The U.S. civil construction world is continuing—to varying degrees—a broad shift from transactional to relational forms of contracting, with proponents citing examples of how Integrated Project Delivery (IPD) and alliancing have saved projects.
While collaborative project delivery has been around for over two decades, “we have muscle memory to overcome” in embracing it, said Mike Tracey, vice president of infrastructure markets and strategy for Kiewit. Speaking at a Transportation Research Board session this month, he added that collaborative project delivery “is completely foreign to what had been done for 100 years” but that “we are finally making progress.”
A $180-million, 4,000-ft precast girder bridge project in Kingston, Ontario, would have been scrapped in 2018 when U.S. steel tariffs caused costs to skyrocket, he said. But the alliancing method and a collective investment in the Waaban Crossing project’s success enabled the team to pivot to a concrete alternative—with the steel provider voluntarily recusing itself from the profit-risk pool, he noted.

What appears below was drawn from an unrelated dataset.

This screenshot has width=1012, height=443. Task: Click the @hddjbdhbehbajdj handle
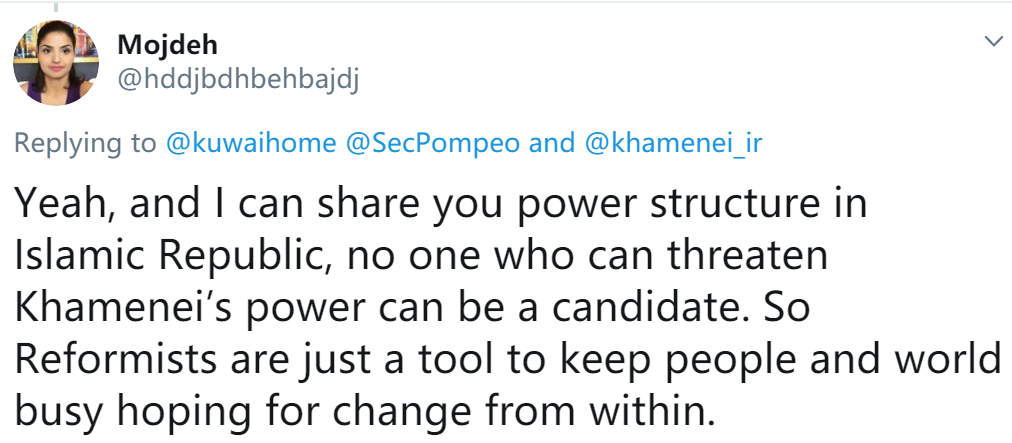[x=237, y=80]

Alliancing means “designing the job to the level of the right risk and contingency—not just to 30% design” before going out to bid, he noted. “Leave your business cards, titles and egos at the door,” he said of the process. “It’s about committing to overcommunication.”
Mike Dubreuil, managing partner with PTAG, noted that IPD salvaged an $800-million phase of the Canada Keystone pipeline project that was projected to finish a year late. “We talk to each other, criticize safely and share ideas,” he said. The project came in two weeks late. He said that out of 324 industrial projects using IPD, largely in Australia and the North Sea, only one was deemed a failure.
The emergence of multi-phase progressive design-build and construction manager/general contractor project delivery methods has gone a long way toward addressing the often contentious allocation and sharing of risk, particularly in large, complex projects, but past experiences and a currently busy market have made contractors more cautious and selective about participating, observed WSP USA senior vice president Kenneth Beehler in another TRB session. “Because these firms have a lower appetite for fixed price, lump-sum projects, you [want to find] ways to entice them to participate and lower risk. The opportunity to add certainty to pricing makes them more favorable to collaboration.
But the success of the approaches remains highly dependent on the agencies and contractors involved. John Carlson, vice president and strategic business director for transportation at Sundt Construction, says that mutual trust is the most important element of the processes, and sometimes their biggest challenge.
“It affects speed and cost, but also requires culture change and training,” he says.
In an academic study conducted by researchers from South Dakota State University, University of Kansas, Colorado State University and Iowa State University, 42 state transportation departments responded to a survey, with 18 responding that they have to some extent been evaluating the performance of alternative contracting methods, said Christopher Harper, associate professor at Colorado State University. The Contracting Alternatives Suitability Evaluator (CASE) web tool offered by the Federal Highway Administration is “starting to grow,” he added.
But he noted that only California responded that it was comparing design-bid-bid against alternative project delivery, and that only 22% of contractors were involved in post-project evaluations.